James Joyce, Ulysses.
The whole thing is planned on the model of an imaginary walk. At the beginning, the dark forest of authors (who do not see the trees), hopelessly lost on wrong tracks. Then a concealed pass through which I lead the reader—my specimen dream with its peculiarities, details, indiscretions, bad jokes—and then suddenly the high ground and the view and the question: which way do you wish to go now?
Sigmund Freud, Letter to Wilhelm Fliess.
What do you think?
Boris Pasternak, Dr. Zhivago.
Forgive me if I seem to boast.
Robert Frost, Excerpt from An Unstamped Letter in Our Rural Letter Box.
Today, on a superb Sunday marred only by leaden tiredness, . . .
Sigmund Freud, Letter to Wilhelm Fliess.
. . . the necessity of repose, obviating movement:
James Joyce, Ulysses.
I am very sedentary.
Sigmund Freud, Letter to Wilhelm Fliess.
Proof fever.
James Joyce, Ulysses.
But on the next rainy day I shall tramp on foot to my beloved Salzburg, where I actually unearthed a few Egyptian antiquities last time. These things put me in a good mood and speak of distant times and countries . . .
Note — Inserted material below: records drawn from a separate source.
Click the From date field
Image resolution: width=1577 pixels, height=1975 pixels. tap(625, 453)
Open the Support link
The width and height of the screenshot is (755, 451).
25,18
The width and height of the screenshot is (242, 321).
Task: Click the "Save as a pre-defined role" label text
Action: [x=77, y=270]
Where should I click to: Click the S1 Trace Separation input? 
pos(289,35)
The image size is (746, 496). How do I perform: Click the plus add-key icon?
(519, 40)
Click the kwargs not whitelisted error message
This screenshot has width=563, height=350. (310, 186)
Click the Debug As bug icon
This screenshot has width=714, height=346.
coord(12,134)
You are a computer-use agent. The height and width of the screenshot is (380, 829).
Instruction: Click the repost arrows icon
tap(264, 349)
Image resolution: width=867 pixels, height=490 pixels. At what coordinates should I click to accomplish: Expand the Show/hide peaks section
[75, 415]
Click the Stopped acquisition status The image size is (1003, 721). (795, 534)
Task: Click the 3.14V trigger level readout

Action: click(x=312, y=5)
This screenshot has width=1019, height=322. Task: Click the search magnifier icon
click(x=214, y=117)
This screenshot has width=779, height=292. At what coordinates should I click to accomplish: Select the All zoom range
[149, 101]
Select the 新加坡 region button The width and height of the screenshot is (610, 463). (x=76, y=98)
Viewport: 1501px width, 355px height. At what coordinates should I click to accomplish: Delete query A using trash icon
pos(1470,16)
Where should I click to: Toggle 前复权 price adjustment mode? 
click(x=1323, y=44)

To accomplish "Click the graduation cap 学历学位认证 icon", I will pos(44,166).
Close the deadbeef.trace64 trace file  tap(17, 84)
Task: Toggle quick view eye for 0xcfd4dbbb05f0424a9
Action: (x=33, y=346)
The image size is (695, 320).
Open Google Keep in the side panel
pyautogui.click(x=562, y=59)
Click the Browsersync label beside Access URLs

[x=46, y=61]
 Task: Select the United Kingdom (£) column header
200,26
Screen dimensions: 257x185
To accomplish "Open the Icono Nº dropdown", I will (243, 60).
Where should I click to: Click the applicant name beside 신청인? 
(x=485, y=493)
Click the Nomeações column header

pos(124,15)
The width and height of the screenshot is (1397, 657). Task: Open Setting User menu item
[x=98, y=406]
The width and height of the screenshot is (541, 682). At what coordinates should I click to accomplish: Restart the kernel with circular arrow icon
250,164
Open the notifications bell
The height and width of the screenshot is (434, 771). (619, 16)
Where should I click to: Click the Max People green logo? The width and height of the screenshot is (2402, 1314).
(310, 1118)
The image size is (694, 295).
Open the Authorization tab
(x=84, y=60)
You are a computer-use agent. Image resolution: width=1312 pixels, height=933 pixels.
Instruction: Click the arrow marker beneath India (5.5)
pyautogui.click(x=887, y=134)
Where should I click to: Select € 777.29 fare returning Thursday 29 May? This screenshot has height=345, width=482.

Sigmund Freud, Letter to Wilhelm Fliess.
. . . of Isis and Osiris, of Horus and Ammon Ra.
James Joyce, Ulysses.
With the most cordial greetings and thanks for your cooperation in . . .
Sigmund Freud, Letter to Wilhelm Fliess.
. . . what I jocularly call . . .
Dale Vander Veen, Dale’s April Devotions.
. . . the Egyptian dream book
Sigmund Freud, Letter to Wilhelm Fliess.
____________________


Incidentally, Ammon Ra is the ancient Egyptian sun god.